In 2019, the Steele Building is home to the School of Earth and Environmental Sciences which integrates teams of earth scientists, physical and social scientists, environmental management specialists, health and safety experts, and urban planners focused on generating new knowledge, creating opportunities for innovation and discovery, and nurturing a wide range of external partnerships. The Steele Building houses teaching and research laboratories, lecture theatres, staff and student offices, and the Geology Museum.

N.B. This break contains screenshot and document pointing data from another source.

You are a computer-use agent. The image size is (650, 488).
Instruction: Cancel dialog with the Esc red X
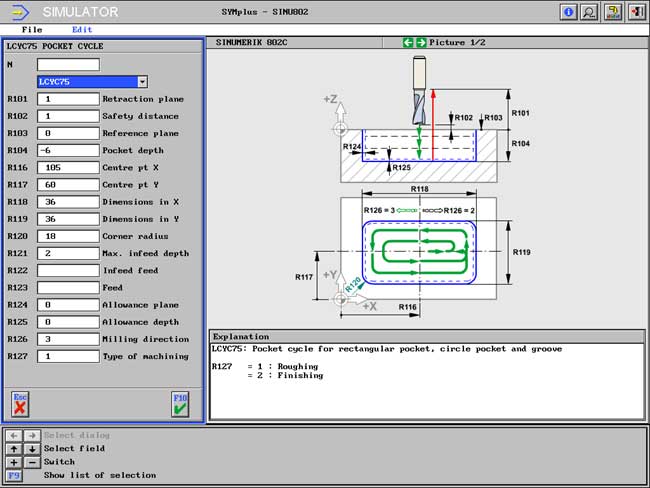click(x=20, y=403)
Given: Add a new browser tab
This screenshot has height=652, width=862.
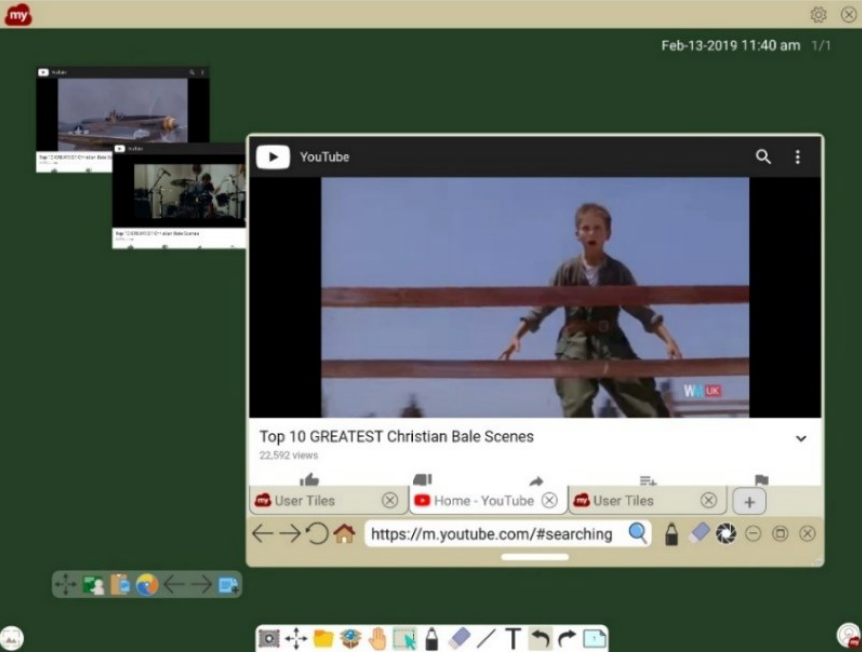Looking at the screenshot, I should click(749, 501).
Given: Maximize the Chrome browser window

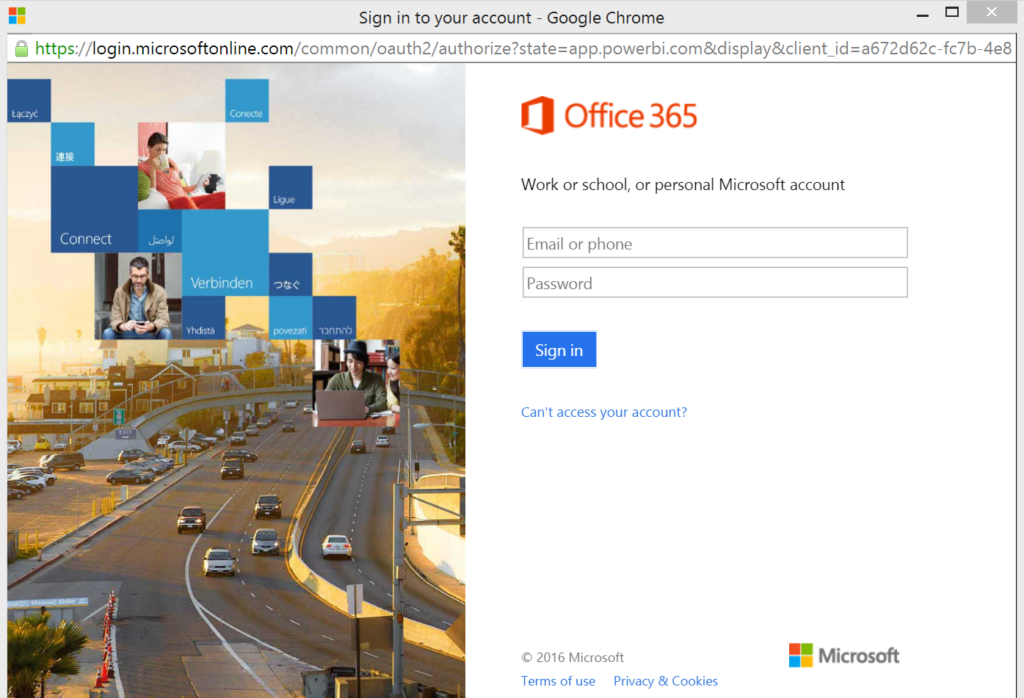Looking at the screenshot, I should coord(952,12).
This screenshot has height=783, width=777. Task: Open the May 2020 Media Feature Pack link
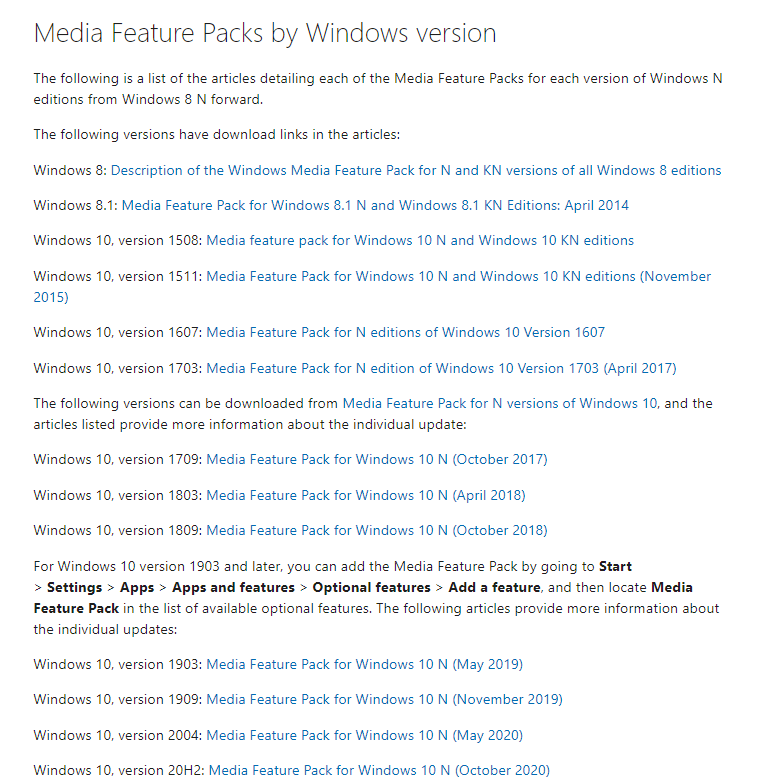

The Geology Museum display was developed in collaboration with the Queensland Museum. It houses a collection of specimens from historic mines and mineral localities across Australia, and showcases fine minerals from around the world. Our student ambassadors will help you explore specimens including spectacular crystals which can be viewed in the glass cabinets in the Museum on a self-guided tour.
In a separate cabinet next to the Geology Museum, a life-sized Periodic Table features examples of where the elements are used in real life. It is a fascinating insight into the importance of chemistry in our everyday lives.